(Stored data)
-- -- --
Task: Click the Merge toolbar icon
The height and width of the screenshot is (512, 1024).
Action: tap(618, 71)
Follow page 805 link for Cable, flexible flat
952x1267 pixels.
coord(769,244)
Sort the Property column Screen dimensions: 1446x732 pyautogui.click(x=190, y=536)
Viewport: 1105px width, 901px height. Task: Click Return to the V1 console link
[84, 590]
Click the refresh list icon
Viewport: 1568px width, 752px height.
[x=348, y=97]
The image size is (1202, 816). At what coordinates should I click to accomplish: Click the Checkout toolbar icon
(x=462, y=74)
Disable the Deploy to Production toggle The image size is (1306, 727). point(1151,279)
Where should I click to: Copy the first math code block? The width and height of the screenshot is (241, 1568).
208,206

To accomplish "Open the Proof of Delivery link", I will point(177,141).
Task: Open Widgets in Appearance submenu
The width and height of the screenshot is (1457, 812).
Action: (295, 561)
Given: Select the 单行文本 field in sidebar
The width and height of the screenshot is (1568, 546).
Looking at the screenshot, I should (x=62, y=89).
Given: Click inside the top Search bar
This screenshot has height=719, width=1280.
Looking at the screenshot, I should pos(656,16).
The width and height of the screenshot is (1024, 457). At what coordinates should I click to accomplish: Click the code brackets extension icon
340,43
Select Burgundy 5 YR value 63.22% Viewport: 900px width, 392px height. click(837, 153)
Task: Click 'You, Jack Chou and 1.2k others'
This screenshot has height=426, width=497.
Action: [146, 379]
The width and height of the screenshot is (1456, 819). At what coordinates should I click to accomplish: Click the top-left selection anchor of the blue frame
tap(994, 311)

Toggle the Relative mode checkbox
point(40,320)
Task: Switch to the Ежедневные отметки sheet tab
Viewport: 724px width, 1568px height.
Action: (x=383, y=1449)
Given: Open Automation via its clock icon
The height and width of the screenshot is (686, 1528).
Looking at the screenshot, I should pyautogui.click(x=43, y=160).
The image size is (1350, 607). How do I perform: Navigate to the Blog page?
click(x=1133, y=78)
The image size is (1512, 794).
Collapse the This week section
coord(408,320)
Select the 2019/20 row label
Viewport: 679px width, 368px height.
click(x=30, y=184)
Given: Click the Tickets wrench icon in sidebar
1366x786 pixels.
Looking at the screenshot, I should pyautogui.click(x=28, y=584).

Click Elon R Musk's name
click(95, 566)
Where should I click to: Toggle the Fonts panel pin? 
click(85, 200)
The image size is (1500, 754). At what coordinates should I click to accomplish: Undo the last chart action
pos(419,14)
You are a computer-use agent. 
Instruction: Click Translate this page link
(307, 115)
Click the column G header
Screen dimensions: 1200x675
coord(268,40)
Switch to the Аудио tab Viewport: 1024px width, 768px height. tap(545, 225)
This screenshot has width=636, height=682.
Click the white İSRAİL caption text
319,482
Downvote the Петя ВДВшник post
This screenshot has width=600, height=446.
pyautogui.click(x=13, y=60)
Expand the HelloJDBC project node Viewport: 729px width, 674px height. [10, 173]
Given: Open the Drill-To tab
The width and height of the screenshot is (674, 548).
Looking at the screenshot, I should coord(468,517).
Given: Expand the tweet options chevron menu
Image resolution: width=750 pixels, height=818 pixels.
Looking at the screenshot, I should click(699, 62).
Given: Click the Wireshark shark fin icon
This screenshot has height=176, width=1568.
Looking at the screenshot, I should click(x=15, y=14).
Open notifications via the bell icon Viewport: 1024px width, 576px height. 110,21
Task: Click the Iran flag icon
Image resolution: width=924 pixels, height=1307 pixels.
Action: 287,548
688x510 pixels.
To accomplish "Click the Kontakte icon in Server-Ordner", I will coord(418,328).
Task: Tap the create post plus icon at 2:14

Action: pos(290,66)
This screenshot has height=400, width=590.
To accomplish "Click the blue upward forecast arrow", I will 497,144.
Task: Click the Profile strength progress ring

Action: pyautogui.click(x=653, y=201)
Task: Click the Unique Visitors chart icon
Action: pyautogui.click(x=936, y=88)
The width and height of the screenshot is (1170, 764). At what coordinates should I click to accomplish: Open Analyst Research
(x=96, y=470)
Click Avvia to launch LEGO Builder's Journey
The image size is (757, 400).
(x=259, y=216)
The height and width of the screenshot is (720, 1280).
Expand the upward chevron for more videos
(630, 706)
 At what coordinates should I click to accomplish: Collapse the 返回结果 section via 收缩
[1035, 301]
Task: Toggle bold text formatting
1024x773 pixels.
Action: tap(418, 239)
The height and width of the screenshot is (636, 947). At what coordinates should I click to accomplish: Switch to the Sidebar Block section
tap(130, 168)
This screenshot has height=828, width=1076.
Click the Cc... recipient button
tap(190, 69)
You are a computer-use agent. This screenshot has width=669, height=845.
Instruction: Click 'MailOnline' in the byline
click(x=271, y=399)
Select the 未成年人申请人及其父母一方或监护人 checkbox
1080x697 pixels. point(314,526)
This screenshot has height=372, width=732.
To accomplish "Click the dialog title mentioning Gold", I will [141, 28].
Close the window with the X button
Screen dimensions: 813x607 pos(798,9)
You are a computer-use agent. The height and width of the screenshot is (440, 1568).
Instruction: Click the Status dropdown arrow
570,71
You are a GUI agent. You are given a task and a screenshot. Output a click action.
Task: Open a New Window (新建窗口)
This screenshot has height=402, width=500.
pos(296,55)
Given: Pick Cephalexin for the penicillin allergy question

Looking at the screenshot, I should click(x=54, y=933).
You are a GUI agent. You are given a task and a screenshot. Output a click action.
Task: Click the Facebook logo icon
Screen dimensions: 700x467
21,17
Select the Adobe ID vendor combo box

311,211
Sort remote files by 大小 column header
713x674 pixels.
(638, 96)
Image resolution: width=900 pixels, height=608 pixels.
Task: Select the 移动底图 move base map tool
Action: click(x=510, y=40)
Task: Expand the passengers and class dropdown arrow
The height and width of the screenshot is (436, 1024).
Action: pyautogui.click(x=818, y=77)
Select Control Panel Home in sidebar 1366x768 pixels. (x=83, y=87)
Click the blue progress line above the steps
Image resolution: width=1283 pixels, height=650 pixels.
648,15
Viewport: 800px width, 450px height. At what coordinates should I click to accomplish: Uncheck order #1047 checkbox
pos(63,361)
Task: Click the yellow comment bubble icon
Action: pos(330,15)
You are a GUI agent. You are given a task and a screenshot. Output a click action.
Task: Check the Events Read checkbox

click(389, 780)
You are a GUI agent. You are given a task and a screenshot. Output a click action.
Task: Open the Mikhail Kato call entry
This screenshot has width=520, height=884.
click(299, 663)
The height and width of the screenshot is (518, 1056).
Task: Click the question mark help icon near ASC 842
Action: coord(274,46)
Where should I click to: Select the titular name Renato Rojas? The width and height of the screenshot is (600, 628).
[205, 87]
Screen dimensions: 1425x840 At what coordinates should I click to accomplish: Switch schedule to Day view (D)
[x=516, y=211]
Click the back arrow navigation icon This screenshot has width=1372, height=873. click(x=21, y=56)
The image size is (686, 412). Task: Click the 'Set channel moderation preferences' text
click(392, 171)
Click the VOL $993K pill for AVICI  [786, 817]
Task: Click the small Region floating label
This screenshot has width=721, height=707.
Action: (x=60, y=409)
-- -- --
• [ABOUT THIS TASK]:
The answer is each line from the entries above in which the word "label" occurs.

• [EXERCISE RESPONSE]:
Select the 2019/20 row label
Task: Click the small Region floating label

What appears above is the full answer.